The detention kicked off an emotionally and financially taxing experience for the family, Srey recalled. She and her three children were anxious, Srey said, and she added that she was diagnosed with depression and insomnia. The family had to pay for therapy as well as thousands of dollars in legal fees.

“Just detention itself is expensive because we had to drive out to see him, we had to accept phone calls, we had to pay for attorneys,” Srey said. “We were trying to do all of that and at the same time maintain our home. It was hard. We had to do fundraisers and we had to ask our family for help just to be able to do all of that and keep our home.”

Srey is one of about a dozen women whose stories are included in a new report from two advocacy organizations detailing the impacts of immigration detention and deportation on Southeast Asian American communities.

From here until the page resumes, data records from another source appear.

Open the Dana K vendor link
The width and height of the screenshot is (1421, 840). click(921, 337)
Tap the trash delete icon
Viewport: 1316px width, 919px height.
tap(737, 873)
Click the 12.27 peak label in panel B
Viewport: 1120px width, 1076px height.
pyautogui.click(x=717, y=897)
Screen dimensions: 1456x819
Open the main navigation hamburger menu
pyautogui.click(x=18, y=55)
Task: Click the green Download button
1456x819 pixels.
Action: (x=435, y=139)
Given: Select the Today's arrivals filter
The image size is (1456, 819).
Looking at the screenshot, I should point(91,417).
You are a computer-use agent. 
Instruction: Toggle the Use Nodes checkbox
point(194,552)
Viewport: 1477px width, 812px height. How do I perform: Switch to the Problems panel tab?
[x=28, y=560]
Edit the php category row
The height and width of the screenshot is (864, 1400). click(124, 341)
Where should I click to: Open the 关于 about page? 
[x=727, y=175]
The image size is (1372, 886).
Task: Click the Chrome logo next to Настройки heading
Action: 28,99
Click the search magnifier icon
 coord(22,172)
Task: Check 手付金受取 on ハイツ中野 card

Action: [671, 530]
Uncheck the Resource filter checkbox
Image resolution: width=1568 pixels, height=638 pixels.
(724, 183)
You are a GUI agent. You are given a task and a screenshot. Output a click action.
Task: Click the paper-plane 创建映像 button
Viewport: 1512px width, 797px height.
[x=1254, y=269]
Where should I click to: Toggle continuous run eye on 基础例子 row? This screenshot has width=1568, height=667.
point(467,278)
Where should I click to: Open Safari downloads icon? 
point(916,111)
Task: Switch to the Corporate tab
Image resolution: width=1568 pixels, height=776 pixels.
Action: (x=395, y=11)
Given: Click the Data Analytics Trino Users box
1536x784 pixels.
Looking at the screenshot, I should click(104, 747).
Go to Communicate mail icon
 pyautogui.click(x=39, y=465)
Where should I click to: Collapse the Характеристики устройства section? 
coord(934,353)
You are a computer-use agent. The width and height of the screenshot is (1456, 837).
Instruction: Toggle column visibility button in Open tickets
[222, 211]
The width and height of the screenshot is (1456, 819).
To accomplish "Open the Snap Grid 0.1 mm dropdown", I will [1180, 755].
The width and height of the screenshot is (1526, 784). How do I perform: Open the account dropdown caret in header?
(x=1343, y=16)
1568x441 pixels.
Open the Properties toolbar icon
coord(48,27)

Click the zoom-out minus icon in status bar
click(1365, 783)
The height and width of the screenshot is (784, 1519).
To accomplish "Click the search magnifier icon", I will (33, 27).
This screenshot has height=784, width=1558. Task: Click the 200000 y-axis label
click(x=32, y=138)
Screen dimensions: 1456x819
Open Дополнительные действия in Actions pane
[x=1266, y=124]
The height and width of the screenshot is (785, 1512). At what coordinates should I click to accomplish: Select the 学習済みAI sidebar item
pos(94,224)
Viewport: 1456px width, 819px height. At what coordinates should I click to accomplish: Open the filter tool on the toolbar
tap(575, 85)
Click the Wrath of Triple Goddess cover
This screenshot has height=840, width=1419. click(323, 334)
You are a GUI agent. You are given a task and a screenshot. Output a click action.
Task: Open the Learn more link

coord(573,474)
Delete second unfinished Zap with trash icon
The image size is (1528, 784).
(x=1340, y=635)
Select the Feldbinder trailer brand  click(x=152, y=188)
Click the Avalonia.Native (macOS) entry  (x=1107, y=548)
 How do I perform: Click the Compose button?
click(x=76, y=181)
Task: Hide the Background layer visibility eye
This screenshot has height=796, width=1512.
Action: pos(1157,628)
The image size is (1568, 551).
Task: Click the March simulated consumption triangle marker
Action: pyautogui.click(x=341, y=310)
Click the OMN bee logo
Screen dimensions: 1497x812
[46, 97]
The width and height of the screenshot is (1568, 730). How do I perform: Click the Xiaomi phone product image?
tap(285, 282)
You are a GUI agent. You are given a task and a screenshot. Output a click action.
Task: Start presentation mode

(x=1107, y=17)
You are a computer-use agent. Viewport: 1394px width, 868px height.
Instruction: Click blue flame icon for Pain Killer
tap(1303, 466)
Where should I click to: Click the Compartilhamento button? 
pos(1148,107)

The report, compiled by the Southeast Asia Resource Action Center (SEARAC) and National Asian Pacific American Women's Forum (NAPAWF), found that Southeast Asian-American women suffer in multiple ways as a result of the detention and deportation of a loved one. Many women featured in the report were left to support their families on a single income and experienced a decline in their mental health.

Findings were released Sept. 26 during a Senate briefing and presented at a House briefing on Sept. 27.

“Life under deportation and detention impacts not just the individual with an order themselves, mostly men, but also their entire families — including women, children, and parents,” Quyen Dinh, executive director of SEARAC, said in an email.

According to SEARAC, there are at least 16,000 Southeast Asian Americans with final orders of removal.

Due to the history of conflict between the United States and Cambodia, Laos and Vietnam, the three countries have historically been slower in accepting individuals being deported from the United States.

“As a result, we have seen many community members serve their time and transform their lives, starting businesses, and supporting US citizen families,” Dinh said.

But, Dinh added, those community members may live in a state of "limbo," unsure of whether or not they will be deported.

"Others who are deported leave behind women, children, and parents who depended on them as pillars of their family - providing emotional, mental, and financial support,” she said.

Dinh said the targeting of the Southeast Asian-American community appears to have worsened under the President Donald Trump's administration.

In fiscal year 2017, the Vietnamese community saw a sharp rise in deportations, with 71 nationals deported, compared to 35 in 2016. In the Cambodian community, deportations have averaged about 48 per year over the last four fiscal years.

SEARAC estimates that about 72 Cambodians have been deported this year so far, with 43 deported earlier this year and about 30 removed in late August. ICE did not provide the number of removals to Southeast Asia for 2018 but said full numbers would be released before the end of the year.

Despite the financial and emotional hardships, the report found that the experience has led women to organize advocacy efforts to fight against detentions and deportations.

Srey said she channeled her emotions through the Release MN8 Campaign, which fought the detention of eight Cambodian Americans in Minnesota. Three of the detainees, including her husband, were eventually released.

Dinh noted that while there are many stories of how detentions and deportations affect Southeast Asian American women, the report details those of just a few, along with data from a sample of about 50 families who reached out to her organization in 2017.

SEARAC and NAPAWF hope the report will inspire others to come forward to share their stories, encourage people to become involved in fighting to end detentions and deportations, and bring visibility to an issue and a community that is oftentimes overlooked.

“We hope this report will help lawmakers to understand the true impact of unjust detention and deportation policies and inspire them to champion long lasting legislative solutions that prioritize keeping families together,” she said.